Filmmaker and writer Satyajit Ray.
Image: Satyajit Ray.org

Netflix's new anthology, Ray, features four films of varied quality that are all inspired by short stories written by the acknowledged master of Indian cinema Satyajit Ray.

As a filmmaker, Ray's work was characterised by a deceptive ability to capture the deep humanity of his characters using masterfully minimalist techniques.

As a short-story writer, he was known for the sparkling characters who populated his twisty tales that poked fun at the foibles of human nature, somewhere between the cynical cautionary vignettes of O Henry and the black-humoured, supernatural chills of Roald Dahl.

Conceived by director Srijit Mukherji, who helms the first two films in the series, Ray updates much of its source material to present-day India and reinterprets the content for more adult audiences than the original stories were intended for, with decidedly mixed - and intriguing - results.

Mukherji's first offering, Forget Me Not, is based on Ray's gently dry-humoured revenge tale Bipin Chowdhury's Memory Loss. But it is turned here into a far darker story of the consequences of narcissism and ambition in the fast-paced world of tech entrepreneurship in an uneven and sometimes too obvious psychological thriller that recalls in style not so much the humanism of Ray but rather the plot-heavy twists and turns of Alfred Hitchcock.

WATCH | 'Ray' trailer.

His second film, Bahuruphi, based on a wry cautionary tale called Chameleon, similarly opts for a dark re-imagining of its source material that's more Stephen King in tone and execution than the source material and offers similarly mixed results.

This story follows a beleaguered office employee who is left some money and a book on the art of prosthetics by his late grandmother.
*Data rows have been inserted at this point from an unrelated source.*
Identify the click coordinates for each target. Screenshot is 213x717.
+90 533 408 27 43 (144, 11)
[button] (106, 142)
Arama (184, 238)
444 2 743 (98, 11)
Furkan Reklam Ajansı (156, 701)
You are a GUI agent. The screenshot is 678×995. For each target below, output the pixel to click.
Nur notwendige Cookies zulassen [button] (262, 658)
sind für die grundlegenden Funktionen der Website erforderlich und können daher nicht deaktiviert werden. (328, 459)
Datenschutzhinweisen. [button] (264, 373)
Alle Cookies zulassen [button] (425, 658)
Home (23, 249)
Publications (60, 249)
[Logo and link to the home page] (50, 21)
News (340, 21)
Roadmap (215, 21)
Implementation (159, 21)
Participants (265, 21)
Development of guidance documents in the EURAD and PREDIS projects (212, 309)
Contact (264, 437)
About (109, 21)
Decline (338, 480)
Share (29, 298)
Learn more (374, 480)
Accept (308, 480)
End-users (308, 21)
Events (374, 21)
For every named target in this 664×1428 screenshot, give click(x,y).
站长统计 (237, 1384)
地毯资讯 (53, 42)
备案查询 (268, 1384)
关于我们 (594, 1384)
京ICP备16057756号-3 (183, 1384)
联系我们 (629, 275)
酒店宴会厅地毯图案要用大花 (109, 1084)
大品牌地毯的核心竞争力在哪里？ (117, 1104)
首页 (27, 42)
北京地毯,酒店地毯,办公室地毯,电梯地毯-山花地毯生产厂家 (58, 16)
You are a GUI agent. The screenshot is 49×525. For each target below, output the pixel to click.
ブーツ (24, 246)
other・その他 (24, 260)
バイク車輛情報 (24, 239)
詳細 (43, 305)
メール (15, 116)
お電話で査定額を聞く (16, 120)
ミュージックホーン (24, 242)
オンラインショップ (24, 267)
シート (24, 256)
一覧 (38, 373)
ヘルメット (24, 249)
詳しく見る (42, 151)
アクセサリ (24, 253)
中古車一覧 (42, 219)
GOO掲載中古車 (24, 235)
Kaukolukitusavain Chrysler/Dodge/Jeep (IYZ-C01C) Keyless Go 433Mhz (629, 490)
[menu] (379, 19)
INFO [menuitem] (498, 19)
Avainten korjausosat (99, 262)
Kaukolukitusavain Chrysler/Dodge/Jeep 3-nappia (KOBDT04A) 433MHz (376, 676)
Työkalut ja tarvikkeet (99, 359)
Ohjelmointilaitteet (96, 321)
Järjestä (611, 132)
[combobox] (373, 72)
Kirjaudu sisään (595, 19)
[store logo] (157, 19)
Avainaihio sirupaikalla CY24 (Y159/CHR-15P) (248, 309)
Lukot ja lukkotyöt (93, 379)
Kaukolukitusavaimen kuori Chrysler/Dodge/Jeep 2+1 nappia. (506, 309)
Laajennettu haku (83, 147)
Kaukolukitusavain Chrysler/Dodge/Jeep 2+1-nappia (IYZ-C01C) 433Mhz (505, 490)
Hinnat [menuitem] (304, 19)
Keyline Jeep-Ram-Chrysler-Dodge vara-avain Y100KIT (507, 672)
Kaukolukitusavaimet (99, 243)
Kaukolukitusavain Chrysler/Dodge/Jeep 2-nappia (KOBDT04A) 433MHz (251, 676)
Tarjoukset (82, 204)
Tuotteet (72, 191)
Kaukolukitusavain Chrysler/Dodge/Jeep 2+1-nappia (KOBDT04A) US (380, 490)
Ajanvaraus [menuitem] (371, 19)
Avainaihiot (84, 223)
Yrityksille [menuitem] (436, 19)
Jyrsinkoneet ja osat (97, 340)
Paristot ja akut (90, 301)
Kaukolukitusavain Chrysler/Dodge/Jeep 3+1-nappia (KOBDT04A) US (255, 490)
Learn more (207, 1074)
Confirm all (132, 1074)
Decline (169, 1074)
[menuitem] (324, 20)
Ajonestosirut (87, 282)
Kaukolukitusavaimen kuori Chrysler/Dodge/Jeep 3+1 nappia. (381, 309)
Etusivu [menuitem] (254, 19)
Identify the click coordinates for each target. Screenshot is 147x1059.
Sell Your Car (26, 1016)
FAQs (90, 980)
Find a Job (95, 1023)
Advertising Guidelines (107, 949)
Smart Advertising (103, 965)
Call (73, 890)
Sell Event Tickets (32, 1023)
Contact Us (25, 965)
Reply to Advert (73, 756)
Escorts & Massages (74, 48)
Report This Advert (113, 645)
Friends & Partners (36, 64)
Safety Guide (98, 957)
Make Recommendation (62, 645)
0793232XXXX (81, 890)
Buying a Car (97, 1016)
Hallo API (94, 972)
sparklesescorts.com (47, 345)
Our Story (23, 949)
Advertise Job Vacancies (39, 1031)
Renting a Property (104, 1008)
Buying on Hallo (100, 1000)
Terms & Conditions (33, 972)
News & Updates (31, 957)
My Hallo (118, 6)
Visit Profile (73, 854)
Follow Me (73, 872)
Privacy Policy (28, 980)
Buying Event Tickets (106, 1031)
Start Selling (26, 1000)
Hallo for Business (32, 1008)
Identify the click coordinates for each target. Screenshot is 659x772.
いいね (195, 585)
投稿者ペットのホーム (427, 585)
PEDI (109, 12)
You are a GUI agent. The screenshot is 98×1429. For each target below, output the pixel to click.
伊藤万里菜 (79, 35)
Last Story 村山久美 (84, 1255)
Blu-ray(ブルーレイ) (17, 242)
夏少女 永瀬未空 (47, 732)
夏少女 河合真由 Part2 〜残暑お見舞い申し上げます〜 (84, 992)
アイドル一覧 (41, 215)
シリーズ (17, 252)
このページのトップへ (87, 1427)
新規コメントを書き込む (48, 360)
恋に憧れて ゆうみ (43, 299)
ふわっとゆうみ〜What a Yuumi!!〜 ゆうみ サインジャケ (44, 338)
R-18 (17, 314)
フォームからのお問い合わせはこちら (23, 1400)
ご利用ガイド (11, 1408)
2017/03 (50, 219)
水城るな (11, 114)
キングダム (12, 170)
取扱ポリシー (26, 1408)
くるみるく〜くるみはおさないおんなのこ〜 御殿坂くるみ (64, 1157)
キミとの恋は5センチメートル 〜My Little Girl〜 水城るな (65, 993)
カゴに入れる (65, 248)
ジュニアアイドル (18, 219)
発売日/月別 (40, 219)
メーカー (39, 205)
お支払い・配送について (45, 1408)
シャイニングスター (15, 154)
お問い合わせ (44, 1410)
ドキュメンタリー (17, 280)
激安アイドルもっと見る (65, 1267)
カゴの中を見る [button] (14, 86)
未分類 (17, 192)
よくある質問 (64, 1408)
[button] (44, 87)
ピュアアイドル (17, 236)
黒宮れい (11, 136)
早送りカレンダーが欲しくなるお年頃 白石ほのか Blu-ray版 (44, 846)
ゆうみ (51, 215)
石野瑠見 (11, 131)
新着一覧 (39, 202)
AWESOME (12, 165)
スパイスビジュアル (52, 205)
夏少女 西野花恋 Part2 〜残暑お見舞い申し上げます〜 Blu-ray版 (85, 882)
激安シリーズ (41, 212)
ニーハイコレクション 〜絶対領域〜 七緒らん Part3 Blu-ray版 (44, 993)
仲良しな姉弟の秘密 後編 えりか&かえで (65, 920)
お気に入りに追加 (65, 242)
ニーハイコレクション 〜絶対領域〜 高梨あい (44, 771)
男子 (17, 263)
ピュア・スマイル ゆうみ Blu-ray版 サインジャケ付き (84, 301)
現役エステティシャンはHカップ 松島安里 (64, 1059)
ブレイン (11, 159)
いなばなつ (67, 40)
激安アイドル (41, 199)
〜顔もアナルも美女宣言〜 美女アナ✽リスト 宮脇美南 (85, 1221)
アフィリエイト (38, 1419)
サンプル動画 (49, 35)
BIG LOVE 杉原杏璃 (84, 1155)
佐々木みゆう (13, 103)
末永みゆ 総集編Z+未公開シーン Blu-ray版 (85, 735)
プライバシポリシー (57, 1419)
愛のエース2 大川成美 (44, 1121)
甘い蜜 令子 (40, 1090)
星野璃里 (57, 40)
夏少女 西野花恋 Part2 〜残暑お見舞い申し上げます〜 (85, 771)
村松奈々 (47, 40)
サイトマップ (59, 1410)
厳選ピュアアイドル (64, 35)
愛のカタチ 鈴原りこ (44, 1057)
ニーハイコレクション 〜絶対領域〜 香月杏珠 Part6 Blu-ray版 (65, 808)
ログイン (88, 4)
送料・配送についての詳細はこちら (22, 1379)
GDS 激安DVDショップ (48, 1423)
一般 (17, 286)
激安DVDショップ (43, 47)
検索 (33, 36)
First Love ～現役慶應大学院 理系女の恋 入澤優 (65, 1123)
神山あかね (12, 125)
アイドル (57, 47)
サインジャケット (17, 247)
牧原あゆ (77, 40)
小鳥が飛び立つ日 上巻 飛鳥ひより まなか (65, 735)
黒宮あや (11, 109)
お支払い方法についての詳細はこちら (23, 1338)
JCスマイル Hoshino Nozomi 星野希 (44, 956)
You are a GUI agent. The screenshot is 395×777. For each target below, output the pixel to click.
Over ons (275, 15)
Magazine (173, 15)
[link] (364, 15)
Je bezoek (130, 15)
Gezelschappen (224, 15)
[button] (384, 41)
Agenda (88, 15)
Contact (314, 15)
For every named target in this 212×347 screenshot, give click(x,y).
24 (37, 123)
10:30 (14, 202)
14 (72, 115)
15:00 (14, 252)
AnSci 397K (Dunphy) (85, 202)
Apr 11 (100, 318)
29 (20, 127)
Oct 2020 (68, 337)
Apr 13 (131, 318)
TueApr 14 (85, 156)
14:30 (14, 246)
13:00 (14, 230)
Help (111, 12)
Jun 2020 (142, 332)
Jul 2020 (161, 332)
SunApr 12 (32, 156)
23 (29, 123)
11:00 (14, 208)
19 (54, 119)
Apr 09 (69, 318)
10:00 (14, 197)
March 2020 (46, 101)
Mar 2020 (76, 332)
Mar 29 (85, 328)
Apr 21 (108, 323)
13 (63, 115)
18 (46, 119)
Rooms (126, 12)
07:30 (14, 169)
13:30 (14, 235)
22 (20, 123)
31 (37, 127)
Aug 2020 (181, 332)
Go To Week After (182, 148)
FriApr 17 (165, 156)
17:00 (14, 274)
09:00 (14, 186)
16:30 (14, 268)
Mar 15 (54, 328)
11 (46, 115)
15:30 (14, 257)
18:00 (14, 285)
He uses these to enact personal revenge against the many people who have humiliated him by using his new-found skills in the art of disguise.

These first two films may be too uneven in tone and unfocused in execution to give the viewer much hope in the potential of the anthology, but the final two films, directed by Abhishek Chaubey and Vasan Bala, breathe fresh life into their adaptations.

Chaubey's adaptation of Ray's story Bahrin Bhomwmick's Memory Loss is a gently humorous two-hander set mostly in the compartment of a long-distance train occupied by two very different men - a singer and a former wrestler - who can't shake the feeling they've met before in similar circumstances.

It echoes Hitchcock's Strangers on a Train but it's handled in the comic style of Ray's original and ends up as the standout film in the anthology.

Vasan Bala's Spotlight takes a side-character in Ray's original story and weaves a smart satire of celebrity and the desperate need for popular recognition and fame into its examination of the battle between a film star in the middle of a creative crisis and the beloved, mysterious religious figure who seems to curse him at every turn during a stay in a popular hotel.

Ultimately, in spite of its uneven approaches and varying degrees of success, there's still plenty to be intrigued by in this anthology that celebrates one of India's artistic legends by bringing him bumpily into the modern era for the enjoyment of a new generation of audiences.